- Exercise objective
Retype the data word for word, starting at the very top and stopping after the line that has "Looking at the". Leave the pictures out.
--- --- ---
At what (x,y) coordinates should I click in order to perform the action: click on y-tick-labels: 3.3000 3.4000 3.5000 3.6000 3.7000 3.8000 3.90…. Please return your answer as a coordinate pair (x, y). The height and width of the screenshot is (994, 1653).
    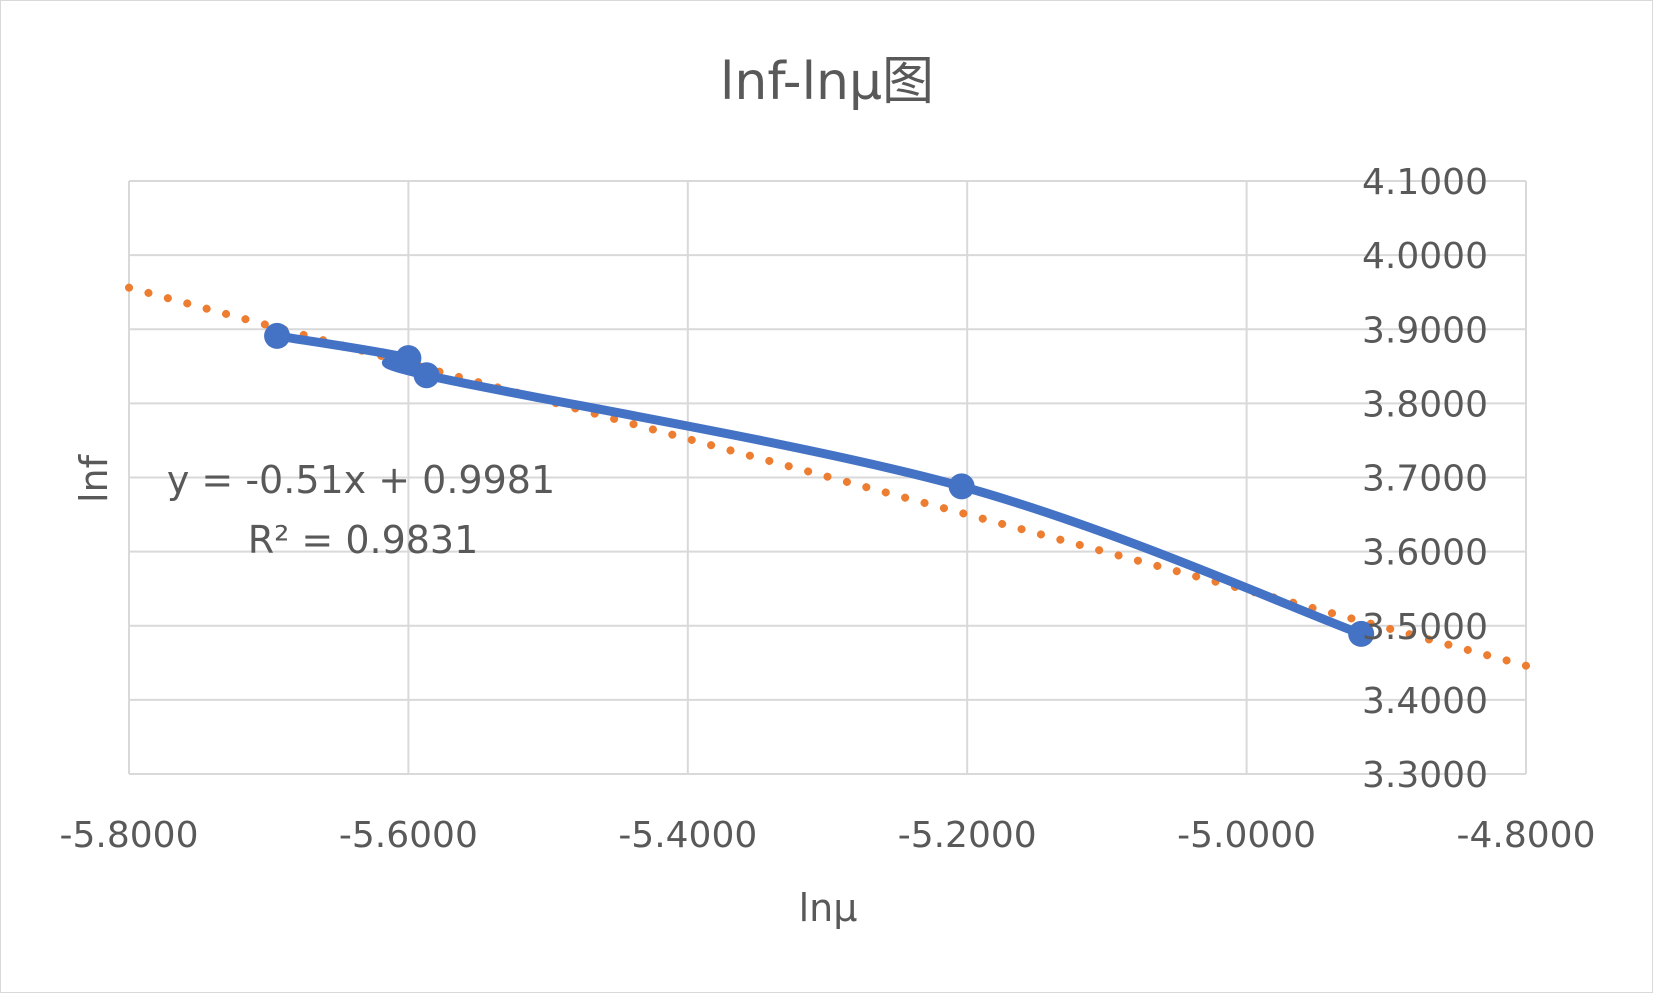
    Looking at the image, I should click on (1425, 479).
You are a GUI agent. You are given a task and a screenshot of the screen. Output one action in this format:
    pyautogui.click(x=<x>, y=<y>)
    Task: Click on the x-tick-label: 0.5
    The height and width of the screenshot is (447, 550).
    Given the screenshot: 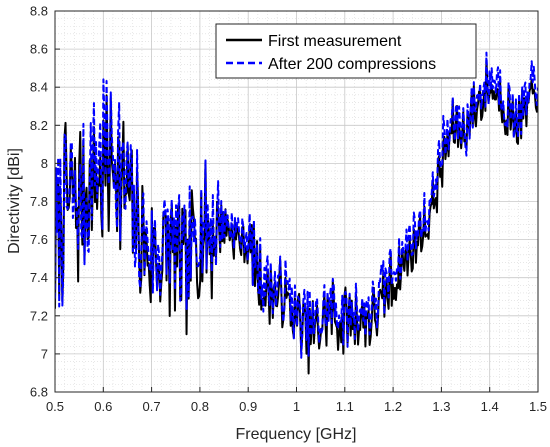 What is the action you would take?
    pyautogui.click(x=55, y=406)
    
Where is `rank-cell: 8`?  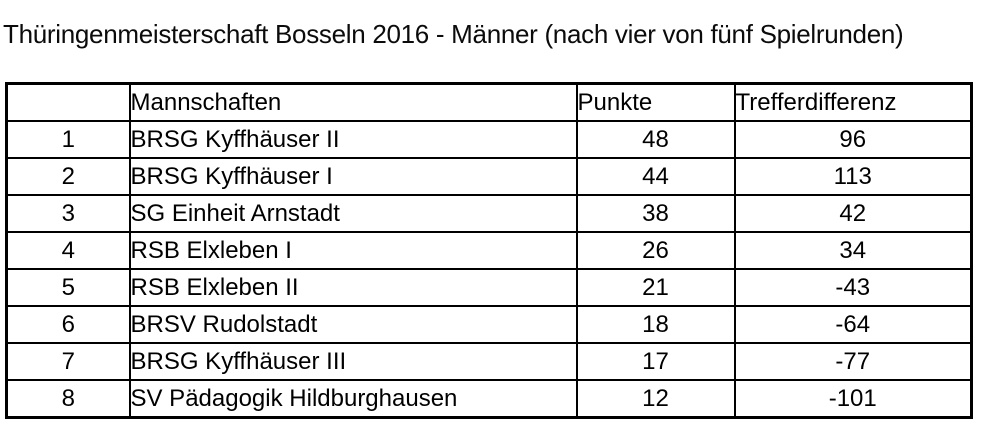
rank-cell: 8 is located at coordinates (68, 399).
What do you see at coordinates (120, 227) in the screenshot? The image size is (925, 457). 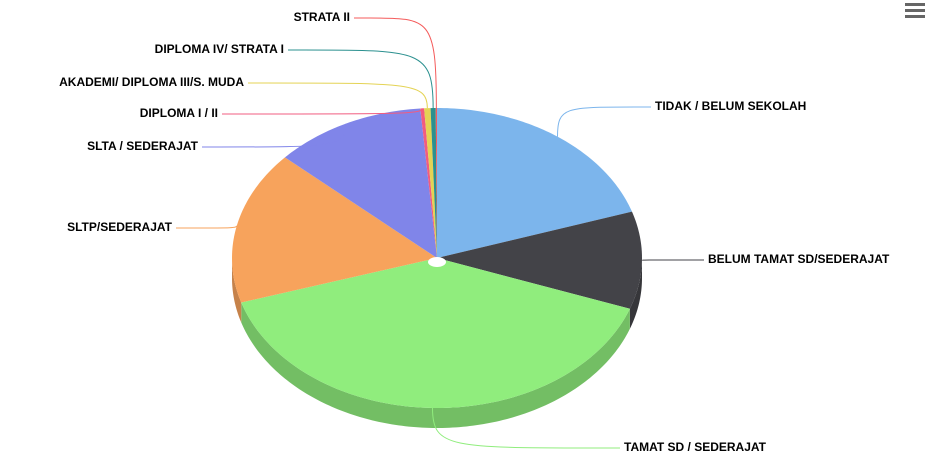 I see `slice-label: SLTP/SEDERAJAT` at bounding box center [120, 227].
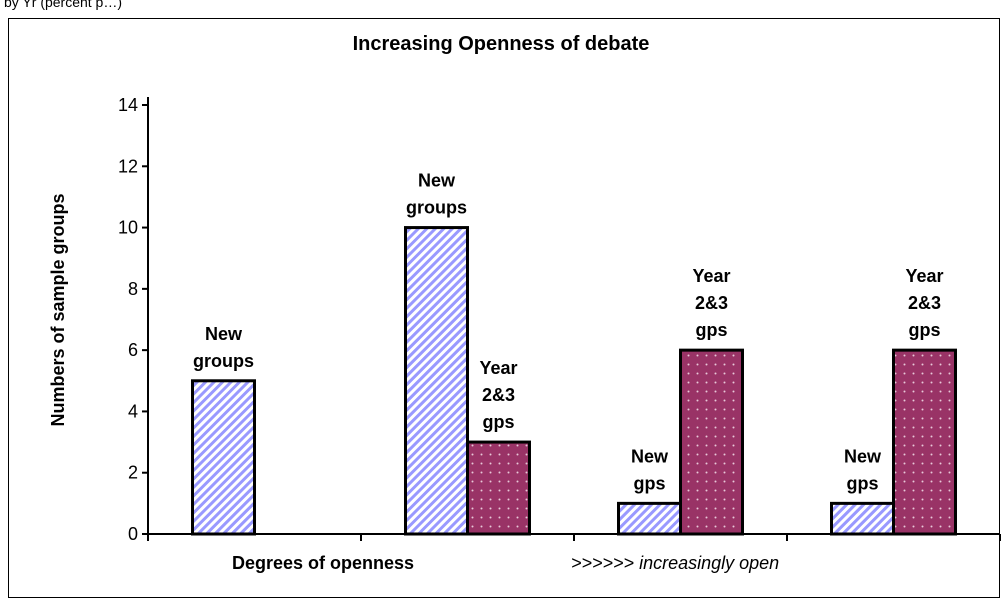 The height and width of the screenshot is (598, 1002). Describe the element at coordinates (128, 166) in the screenshot. I see `y-tick-label: 12` at that location.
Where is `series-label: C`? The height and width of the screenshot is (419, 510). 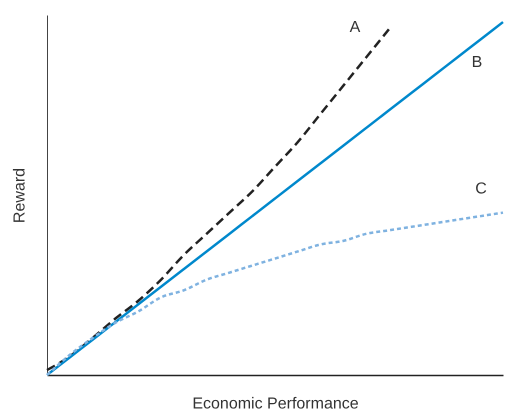 series-label: C is located at coordinates (481, 189).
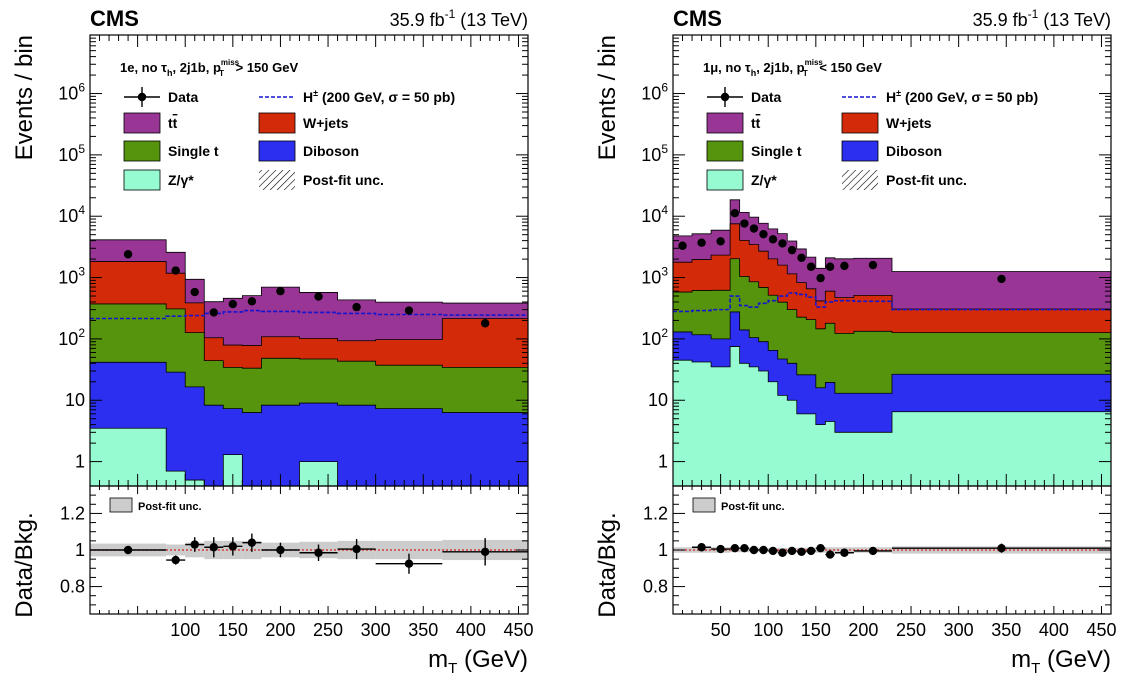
--- --- ---
- Response for this exercise
At what (x,y) coordinates should I click in order to perform the action: click on y-tick-labels: 3.3000 3.4000 3.5000 3.6000 3.7000 3.8000 3.90…. Please return your answer as a coordinate pair (x, y). The height and width of the screenshot is (994, 1653).
    Looking at the image, I should click on (1425, 479).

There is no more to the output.